>>>>

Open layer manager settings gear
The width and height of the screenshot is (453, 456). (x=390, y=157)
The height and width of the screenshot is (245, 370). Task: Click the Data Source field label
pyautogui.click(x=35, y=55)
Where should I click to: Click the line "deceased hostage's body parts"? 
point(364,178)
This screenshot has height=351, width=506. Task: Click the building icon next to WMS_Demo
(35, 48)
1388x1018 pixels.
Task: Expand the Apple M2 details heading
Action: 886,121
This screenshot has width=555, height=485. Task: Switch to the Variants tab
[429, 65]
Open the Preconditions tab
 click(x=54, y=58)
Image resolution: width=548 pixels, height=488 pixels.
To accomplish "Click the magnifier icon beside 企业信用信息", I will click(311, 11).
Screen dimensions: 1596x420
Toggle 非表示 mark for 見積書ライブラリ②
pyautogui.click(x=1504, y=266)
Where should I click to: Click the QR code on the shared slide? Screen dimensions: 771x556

<<<<

Work required - Determine the number of lines in the data that include the string "dimensions". Only that number belongs in the answer.

Response for this exercise - 2